== Segment start ==

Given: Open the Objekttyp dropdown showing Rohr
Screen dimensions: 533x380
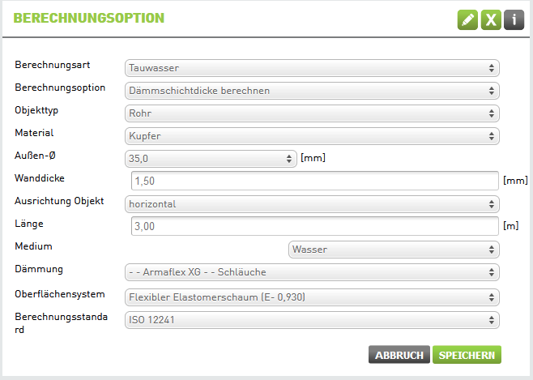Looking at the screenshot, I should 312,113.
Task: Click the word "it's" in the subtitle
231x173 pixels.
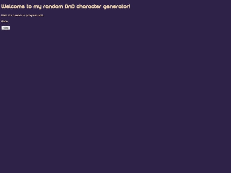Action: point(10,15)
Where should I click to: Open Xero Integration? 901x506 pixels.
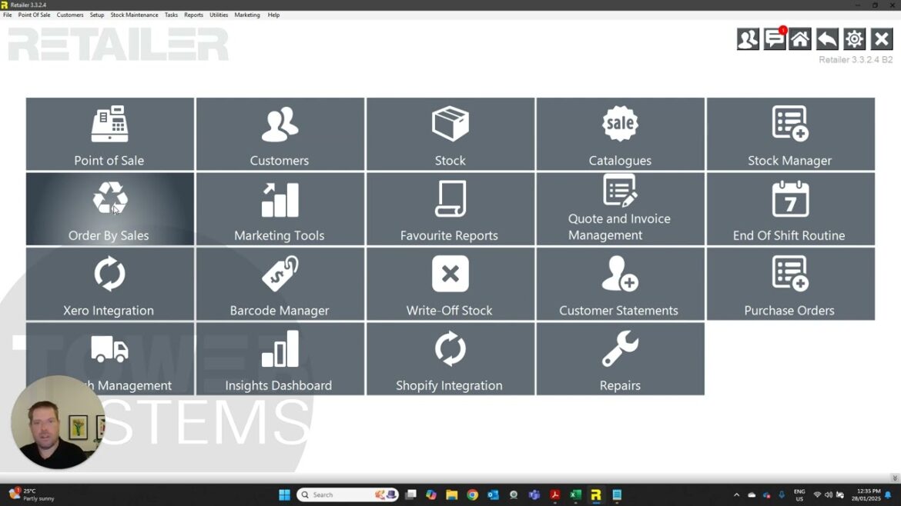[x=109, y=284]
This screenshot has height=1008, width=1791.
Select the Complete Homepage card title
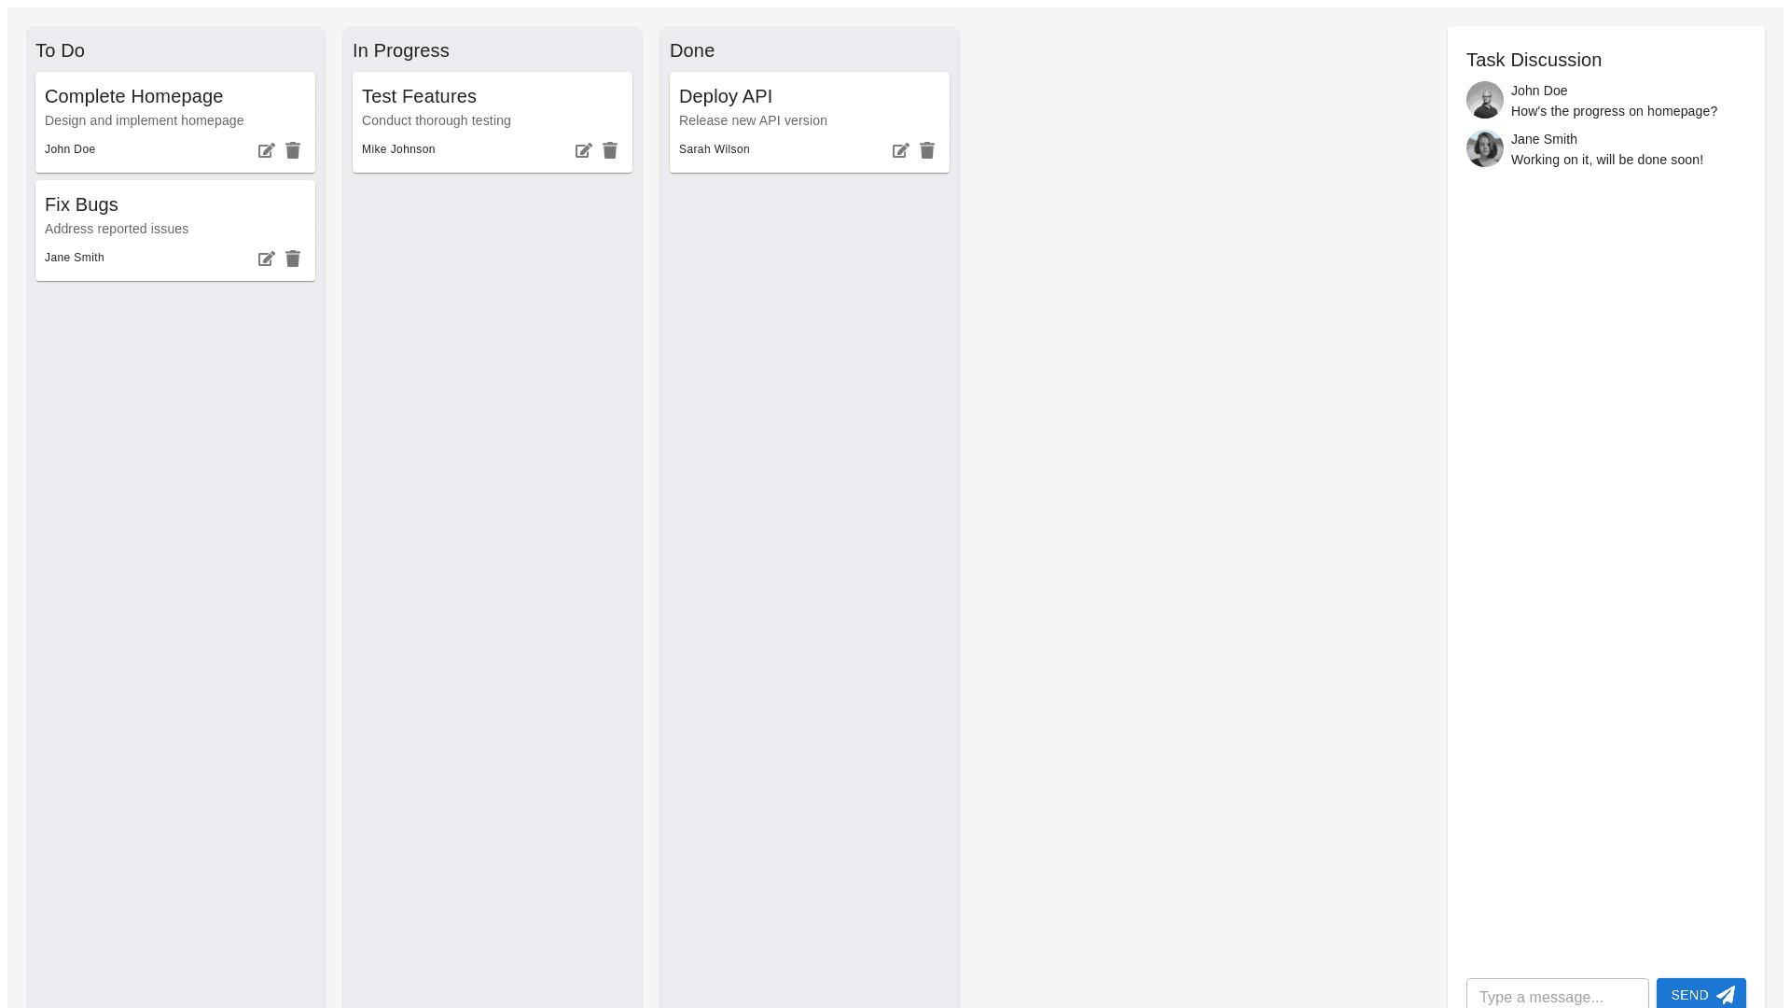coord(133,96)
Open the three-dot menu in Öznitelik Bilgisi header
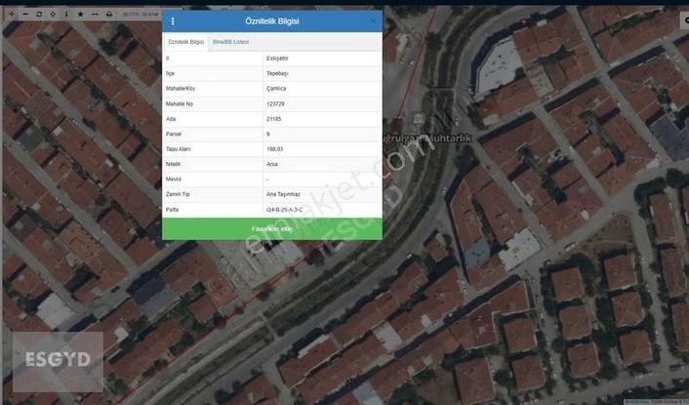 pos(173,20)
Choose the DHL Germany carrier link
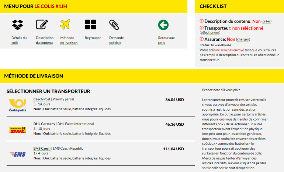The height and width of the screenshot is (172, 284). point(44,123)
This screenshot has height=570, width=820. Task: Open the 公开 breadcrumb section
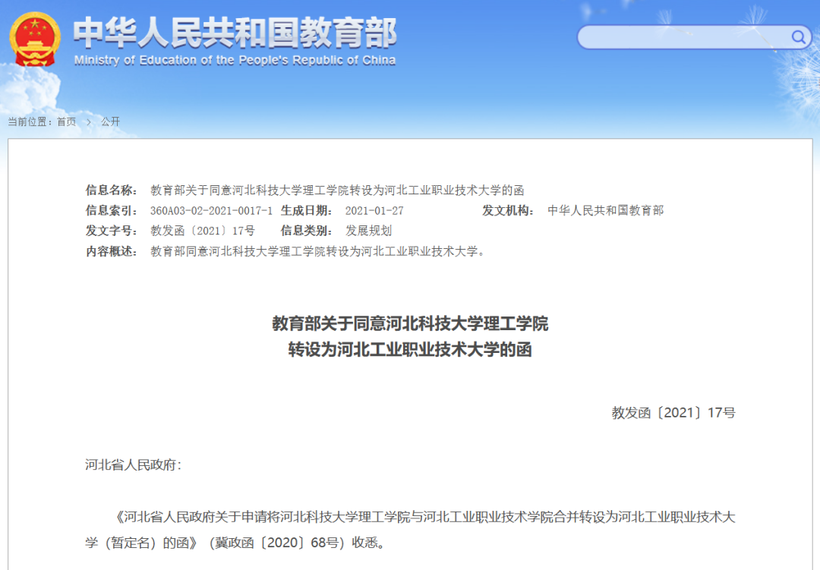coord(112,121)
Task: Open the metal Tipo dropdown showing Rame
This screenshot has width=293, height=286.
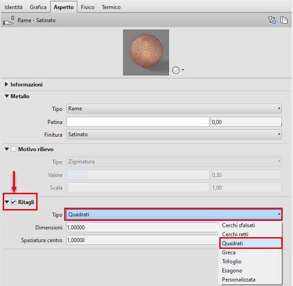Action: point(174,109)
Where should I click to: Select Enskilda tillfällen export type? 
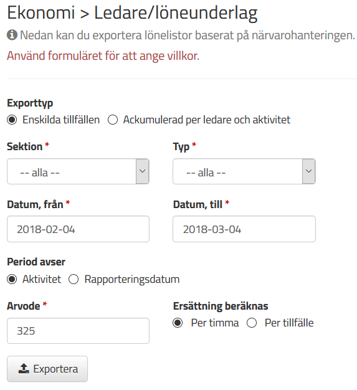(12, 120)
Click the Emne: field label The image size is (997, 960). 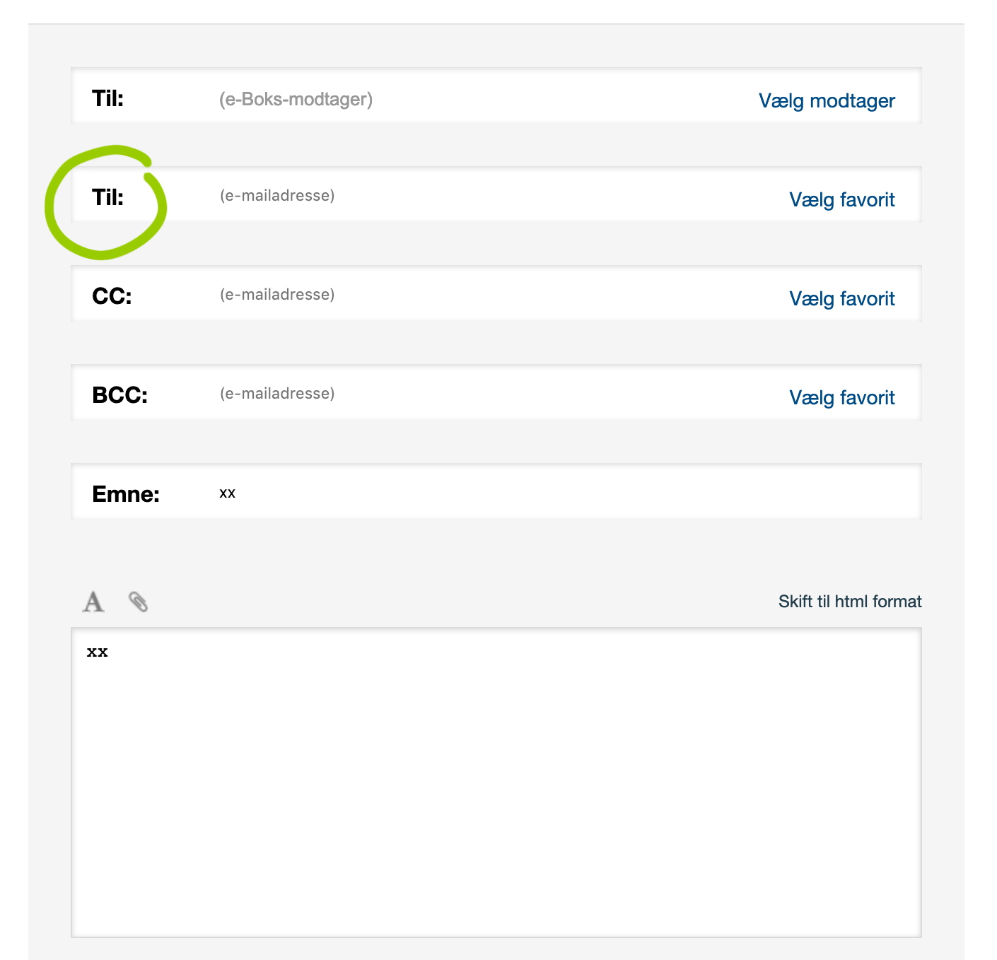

== Segment end ==

> _Problem requirements_: Wherever the word "showing" appears in the entries above, copy that whole line.

> _Output of the exercise_:
Given: Open the Objekttyp dropdown showing Rohr
Task: Open the metal Tipo dropdown showing Rame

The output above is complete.